SELECTED EXTRACT
━━━

Are you excited for the ARM future?

  • Yes!

    Votes: 62 49.6%
  • No, I like drawing 1,000w+ while gaming.

    Votes: 63 50.4%

  • Total voters
    125

Razvedka

Banned
I know most of you won't like this but even though Silicone and ARM are the future on Hardware level, enterprise level cards on the Cloud will be even more cost effective based on them in the future and likely will outpace buying hardware when internet become viable for many because it will be affordable.
Latency will always be a knock against a cloud approach like this. Plus not always needing a (capped) internet connection, or being subject to a third party's terms/agreements or very existence.
 

Quasicat

Member
The m2 chips fixed the memory bandwidth issue that was holding the m1 back from its true potential.
Idk about gaming as it will take time for apple user base to fill out with apple silicon chips but another thing you guys have to remember is these same chips .. will be/are all already .. in Apple TV, iPads, and iPhones . It’s the very reason apple demands developers to use its METAL apis. Apple is setting itself up for a “computer/ gaming across all devices “ future.
It will be even more apparent when wifi 7 is standard and can deliver 40gbps which means everyone’s new phones and tablets could potentially be a easy to use switch like console just by pairing a Bluetooth controller and casting to WiFi 7 ready tv.
Definitely. The new Apple TV as a streaming device using the A15 chip is a bit overkill. It makes the menus extremely fast but as a streaming box it’s overpowered. Then you load Apple Arcade games into it and it runs on par with the PS4 generation. I know that’s a step backwards for most of us with the newest consoles, but it’s enough for the casual audience which Apple is aiming towards.
That being said, I wish they would open their software/hardware restrictions a bit so I could run my Plex server on an Apple TV.

━━━

DATA SHOWN

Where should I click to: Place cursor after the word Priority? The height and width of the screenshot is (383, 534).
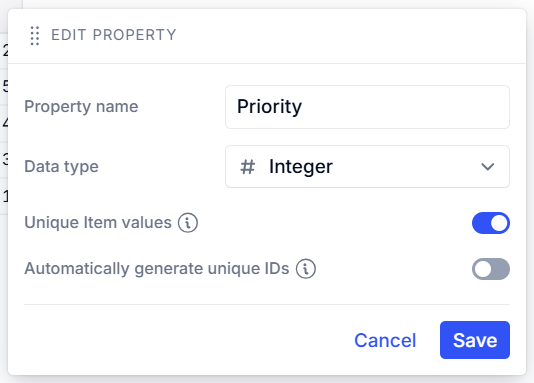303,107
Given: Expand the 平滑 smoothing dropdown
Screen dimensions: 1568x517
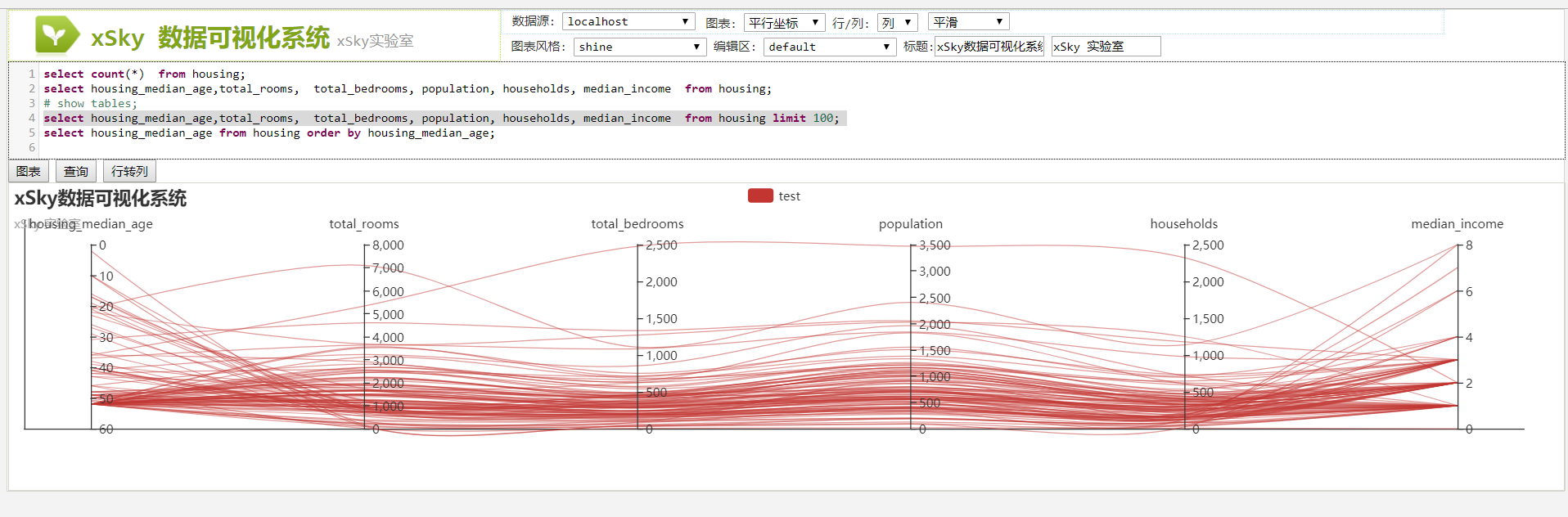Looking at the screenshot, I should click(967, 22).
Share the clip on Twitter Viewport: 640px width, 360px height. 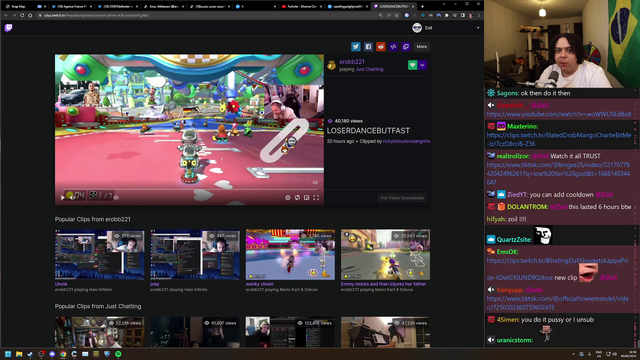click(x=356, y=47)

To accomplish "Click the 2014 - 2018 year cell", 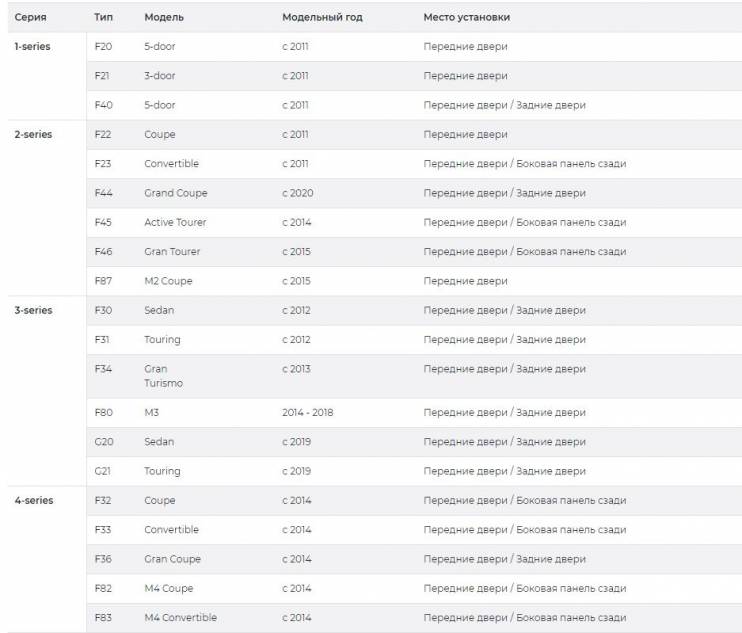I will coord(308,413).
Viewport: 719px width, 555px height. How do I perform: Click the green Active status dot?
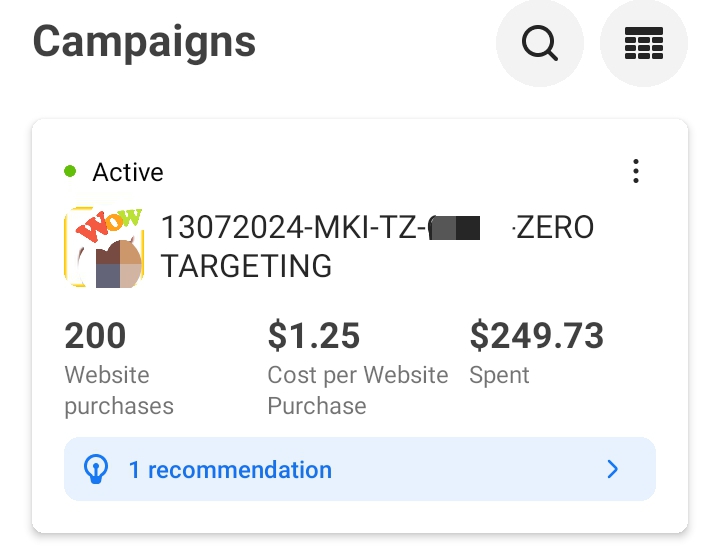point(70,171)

━━━

JOBS
A. In the forum thread on ARM chips, rewrite the paragraph beginning "Definitely. The new Apple TV" as a short bulleted list that keeps its main facts.
B. According to the forum thread on ARM chips, why does Apple require developers to use its Metal APIs? Answer in one to three sentences.
C. Go on with the forum thread on ARM chips from the point where it stops.

WRITTEN RESPONSES
A.
- The new Apple TV uses the A15 chip, which is a bit overkill for a streaming device.
- The chip makes the menus extremely fast, but the box is overpowered for streaming.
- Apple Arcade games run on it on par with the PS4 generation.
- That is a step backwards from the newest consoles, but it is enough for the casual audience Apple is aiming at.

B. The same Apple silicon chips already are, or will be, in Apple TV, iPads and iPhones. Requiring Metal sets Apple up for a future of computing and gaming across all of its devices.

C.
Tarin02543

Member
Definitely. The new Apple TV as a streaming device using the A15 chip is a bit overkill. It makes the menus extremely fast but as a streaming box it’s overpowered. Then you load Apple Arcade games into it and it runs on par with the PS4 generation. I know that’s a step backwards for most of us with the newest consoles, but it’s enough for the casual audience which Apple is aiming towards.
That being said, I wish they would open their software/hardware restrictions a bit so I could run my Plex server on an Apple TV.

Try infuse pro, I pay 1 € each month and it plays everything you throw at it. Even AV1, which Apple TV doesn't do natively (via software) yet.
 
Yeah, I got an M1 Max last year and just couldn't bear to spend on the extra storage, that's a legitimate issue for gaming too, where are you going to store these games? To be fair the Apple internal storage is very quick, no idea how it stacks up, but I've seen people say it's faster than other storage.

Fwiw, I had a Mac of a similar vintage to yours and occasionally have to use it now, the new machines, as you would expect are a significant jump forward. If you've been waiting for a significant enough jump (I was) then I'd say now meets that criteria.
I got a 16" Pro with the base 512 memory and without gaming I haven't even come close to needing more.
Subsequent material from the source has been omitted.